Itoi sur la fin de sa vie, photographié devant un portrait de Tatsuhachirô, son père. (© M. Mikami)
La sincérité faite homme
En 1986, Itoi a fait l’objet d’une rétrospective à l’occasion de l’exposition « Le Japon des Avant-gardes, 1910-1970 » au Centre Pompidou à Paris. En 2009, ses œuvres ont également été présentées au Musée des Beaux Arts de Miyagi à l’occasion de « L’Avant-Garde Miyagi » (Zen’ei no Miyagi) et on a pu voir son travail dans les galeries de tout le Japon. Son côté « contre-culture » excentrique a pu un temps le desservir mais son travail est de plus en plus reconnu par la critique. Bruno Fernandès, spécialiste de l’avant-garde japonaise, a fait paraître en 2023 une biographie d’Itoi en français intitulée « Dadakan ! – Nu intègre descendant les préjugés ».

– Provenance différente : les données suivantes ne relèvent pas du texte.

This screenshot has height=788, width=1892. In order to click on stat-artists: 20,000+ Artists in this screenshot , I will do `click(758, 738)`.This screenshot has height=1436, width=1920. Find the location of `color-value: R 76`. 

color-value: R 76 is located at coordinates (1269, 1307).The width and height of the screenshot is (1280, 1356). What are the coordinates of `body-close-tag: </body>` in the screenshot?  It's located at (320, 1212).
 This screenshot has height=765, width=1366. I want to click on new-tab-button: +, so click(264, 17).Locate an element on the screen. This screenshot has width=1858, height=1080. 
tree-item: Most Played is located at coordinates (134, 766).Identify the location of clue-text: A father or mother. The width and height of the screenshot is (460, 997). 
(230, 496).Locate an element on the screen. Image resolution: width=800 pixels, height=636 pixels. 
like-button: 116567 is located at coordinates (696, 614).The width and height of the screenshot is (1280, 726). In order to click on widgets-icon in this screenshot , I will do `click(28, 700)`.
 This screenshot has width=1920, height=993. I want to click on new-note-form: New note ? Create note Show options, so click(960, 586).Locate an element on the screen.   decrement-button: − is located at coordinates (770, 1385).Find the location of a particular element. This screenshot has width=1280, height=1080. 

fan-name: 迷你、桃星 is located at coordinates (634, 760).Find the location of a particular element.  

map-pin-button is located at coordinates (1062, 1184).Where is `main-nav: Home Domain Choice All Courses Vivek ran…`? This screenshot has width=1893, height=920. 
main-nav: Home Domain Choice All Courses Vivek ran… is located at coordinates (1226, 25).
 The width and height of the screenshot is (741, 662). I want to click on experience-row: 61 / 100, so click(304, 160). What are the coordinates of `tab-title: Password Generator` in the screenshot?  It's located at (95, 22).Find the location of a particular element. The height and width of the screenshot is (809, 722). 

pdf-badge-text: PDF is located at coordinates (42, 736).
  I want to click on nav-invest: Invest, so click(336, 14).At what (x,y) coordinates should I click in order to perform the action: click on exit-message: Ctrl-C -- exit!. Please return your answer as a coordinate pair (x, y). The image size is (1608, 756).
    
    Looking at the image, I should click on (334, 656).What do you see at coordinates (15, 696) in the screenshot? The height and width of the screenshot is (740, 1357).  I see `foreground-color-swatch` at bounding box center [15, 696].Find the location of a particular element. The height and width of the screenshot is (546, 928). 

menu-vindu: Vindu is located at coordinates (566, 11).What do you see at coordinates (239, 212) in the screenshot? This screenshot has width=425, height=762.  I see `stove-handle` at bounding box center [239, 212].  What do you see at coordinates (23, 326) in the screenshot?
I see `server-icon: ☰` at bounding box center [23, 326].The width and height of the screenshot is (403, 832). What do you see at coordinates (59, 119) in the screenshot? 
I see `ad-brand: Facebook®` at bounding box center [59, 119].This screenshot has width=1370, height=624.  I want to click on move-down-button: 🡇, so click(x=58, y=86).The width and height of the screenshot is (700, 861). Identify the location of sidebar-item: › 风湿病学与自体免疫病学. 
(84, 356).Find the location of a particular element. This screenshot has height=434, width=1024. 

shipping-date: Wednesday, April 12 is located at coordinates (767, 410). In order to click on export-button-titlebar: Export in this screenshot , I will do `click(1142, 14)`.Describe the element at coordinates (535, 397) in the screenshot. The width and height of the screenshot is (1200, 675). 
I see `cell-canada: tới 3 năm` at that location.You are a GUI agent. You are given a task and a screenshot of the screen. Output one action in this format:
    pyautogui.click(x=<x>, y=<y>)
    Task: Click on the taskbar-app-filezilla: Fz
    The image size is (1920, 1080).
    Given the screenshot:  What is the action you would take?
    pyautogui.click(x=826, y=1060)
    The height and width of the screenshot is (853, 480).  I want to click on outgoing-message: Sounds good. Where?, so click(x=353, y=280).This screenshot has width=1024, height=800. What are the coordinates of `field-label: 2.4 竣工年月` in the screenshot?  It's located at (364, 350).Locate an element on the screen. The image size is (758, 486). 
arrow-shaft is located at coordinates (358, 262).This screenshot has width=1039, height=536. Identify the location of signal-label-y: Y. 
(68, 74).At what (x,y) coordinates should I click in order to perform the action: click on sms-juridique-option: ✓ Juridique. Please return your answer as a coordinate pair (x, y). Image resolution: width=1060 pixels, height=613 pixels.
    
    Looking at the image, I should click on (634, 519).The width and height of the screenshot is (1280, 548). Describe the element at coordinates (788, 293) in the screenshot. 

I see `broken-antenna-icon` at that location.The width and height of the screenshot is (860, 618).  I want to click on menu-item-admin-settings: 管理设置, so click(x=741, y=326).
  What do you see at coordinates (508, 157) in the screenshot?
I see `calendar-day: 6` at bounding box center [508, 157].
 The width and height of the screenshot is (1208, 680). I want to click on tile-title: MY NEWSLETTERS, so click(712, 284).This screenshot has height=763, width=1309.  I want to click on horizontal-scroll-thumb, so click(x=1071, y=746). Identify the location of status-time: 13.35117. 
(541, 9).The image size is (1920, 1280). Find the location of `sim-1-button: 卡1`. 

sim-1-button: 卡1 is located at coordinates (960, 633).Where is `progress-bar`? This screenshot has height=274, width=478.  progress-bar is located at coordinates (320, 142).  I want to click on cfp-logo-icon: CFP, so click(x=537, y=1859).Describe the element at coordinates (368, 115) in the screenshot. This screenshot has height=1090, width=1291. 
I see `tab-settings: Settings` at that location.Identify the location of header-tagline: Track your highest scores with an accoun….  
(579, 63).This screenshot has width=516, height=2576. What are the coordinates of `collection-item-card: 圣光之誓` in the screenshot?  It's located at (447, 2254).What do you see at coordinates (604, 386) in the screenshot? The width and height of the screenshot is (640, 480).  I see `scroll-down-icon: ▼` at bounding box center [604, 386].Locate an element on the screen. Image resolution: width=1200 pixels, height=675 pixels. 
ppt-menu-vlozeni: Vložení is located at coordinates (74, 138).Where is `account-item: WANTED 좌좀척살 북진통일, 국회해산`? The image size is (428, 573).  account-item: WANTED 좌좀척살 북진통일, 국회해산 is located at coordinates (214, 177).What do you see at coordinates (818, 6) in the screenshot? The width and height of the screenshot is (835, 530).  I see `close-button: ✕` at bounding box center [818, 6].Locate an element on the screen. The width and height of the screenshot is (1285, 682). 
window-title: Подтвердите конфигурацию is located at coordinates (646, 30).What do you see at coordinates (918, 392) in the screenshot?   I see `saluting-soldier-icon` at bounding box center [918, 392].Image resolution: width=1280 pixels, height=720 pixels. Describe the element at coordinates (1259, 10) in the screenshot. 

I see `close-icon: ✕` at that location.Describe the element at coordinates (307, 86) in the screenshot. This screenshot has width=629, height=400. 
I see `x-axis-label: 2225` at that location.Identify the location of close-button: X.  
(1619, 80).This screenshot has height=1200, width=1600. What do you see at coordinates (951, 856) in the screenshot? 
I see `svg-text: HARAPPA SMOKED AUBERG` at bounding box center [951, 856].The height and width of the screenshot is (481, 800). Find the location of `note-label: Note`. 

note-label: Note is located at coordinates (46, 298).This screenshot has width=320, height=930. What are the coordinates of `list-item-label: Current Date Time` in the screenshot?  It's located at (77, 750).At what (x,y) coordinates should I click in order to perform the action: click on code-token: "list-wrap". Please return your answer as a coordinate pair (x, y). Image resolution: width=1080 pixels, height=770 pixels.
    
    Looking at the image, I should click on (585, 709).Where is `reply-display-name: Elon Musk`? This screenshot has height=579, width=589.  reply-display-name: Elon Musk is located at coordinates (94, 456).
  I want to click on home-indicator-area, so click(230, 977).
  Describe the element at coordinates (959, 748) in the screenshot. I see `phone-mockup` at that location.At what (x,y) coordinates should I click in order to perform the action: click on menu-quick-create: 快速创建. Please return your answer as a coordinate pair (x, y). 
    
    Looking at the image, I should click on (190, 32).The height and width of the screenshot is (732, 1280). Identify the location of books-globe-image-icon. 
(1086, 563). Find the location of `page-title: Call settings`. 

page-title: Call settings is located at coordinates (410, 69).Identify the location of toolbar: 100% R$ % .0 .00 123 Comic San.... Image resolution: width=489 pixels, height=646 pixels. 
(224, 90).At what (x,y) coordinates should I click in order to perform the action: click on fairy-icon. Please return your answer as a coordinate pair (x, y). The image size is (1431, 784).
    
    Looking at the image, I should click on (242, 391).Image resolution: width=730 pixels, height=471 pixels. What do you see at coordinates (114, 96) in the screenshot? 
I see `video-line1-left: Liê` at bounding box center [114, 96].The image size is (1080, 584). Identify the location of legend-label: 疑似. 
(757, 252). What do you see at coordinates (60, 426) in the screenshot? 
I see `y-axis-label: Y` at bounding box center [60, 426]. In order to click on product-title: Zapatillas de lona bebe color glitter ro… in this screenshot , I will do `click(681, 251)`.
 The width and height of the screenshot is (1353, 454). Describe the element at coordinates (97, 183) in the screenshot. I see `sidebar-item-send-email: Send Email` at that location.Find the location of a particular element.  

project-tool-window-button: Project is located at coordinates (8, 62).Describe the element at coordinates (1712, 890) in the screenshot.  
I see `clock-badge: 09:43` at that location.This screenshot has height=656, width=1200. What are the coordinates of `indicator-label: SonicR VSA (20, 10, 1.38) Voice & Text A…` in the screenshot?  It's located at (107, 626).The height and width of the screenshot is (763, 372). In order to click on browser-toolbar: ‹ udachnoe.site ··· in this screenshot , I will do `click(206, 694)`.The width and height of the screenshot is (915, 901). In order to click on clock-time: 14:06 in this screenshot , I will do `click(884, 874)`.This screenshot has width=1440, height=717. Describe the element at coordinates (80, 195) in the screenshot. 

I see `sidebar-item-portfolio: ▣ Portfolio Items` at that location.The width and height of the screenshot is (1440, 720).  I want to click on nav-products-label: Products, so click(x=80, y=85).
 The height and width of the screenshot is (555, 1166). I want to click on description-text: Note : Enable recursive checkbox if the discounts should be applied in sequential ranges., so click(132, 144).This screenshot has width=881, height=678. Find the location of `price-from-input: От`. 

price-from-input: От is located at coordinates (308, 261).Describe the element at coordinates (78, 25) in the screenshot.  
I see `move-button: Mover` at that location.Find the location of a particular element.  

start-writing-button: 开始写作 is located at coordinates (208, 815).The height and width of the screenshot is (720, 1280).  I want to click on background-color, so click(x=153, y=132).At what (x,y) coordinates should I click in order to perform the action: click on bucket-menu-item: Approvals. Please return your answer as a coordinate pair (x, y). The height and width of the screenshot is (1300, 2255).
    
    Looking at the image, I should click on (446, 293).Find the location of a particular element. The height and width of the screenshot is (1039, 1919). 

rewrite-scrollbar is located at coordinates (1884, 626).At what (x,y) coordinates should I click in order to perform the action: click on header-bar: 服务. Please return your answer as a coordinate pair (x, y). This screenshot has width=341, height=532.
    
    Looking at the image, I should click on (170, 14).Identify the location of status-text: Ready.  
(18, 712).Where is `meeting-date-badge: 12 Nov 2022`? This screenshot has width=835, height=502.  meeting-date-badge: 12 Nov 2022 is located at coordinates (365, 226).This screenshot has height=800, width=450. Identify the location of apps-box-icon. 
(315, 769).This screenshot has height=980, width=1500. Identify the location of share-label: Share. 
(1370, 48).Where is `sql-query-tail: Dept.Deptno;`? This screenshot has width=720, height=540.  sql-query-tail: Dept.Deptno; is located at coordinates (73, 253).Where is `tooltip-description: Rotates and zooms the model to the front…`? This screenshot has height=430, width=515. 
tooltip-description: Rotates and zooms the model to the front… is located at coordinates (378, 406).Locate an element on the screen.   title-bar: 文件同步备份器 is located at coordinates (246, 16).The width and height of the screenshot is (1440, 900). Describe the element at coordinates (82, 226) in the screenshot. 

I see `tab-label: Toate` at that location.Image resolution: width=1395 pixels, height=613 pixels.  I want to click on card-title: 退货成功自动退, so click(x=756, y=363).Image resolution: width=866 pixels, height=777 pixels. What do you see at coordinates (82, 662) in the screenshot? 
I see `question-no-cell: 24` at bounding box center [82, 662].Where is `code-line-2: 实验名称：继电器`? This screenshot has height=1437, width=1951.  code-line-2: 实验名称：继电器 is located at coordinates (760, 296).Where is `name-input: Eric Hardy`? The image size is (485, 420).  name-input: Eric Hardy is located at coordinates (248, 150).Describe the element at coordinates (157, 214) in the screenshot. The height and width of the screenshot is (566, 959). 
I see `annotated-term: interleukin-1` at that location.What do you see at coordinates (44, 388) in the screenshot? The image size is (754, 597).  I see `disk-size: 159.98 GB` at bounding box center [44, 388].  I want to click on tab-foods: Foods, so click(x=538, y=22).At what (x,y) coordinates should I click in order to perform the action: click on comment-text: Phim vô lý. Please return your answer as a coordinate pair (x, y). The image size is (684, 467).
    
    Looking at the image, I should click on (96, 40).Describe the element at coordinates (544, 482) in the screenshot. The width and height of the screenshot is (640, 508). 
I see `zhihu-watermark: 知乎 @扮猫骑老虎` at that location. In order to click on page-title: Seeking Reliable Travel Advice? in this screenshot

Voici ce que la revue Artscape, dans son numéro du 16 octobre 2016 a fait remarquer sous la plume du célèbre critique d’art Fukuzumi Ren :
Plusieurs commentateurs ont bel et bien parlé ce grand artiste, mais la plupart se sont contentés de présenter Itoi sous les traits d’un anticonformiste ou d’une exception. Je pense au contraire que Dadakan est un artiste qui, tant par ses happenings que son impulsivité, a incarné l’essence même de l’art, et ce de la manière la plus pure, la plus juste et la plus authentique qui soit. Itoi avait d’ailleurs bien conscience que Dadakan était aux yeux de tous un artiste « hors normes ».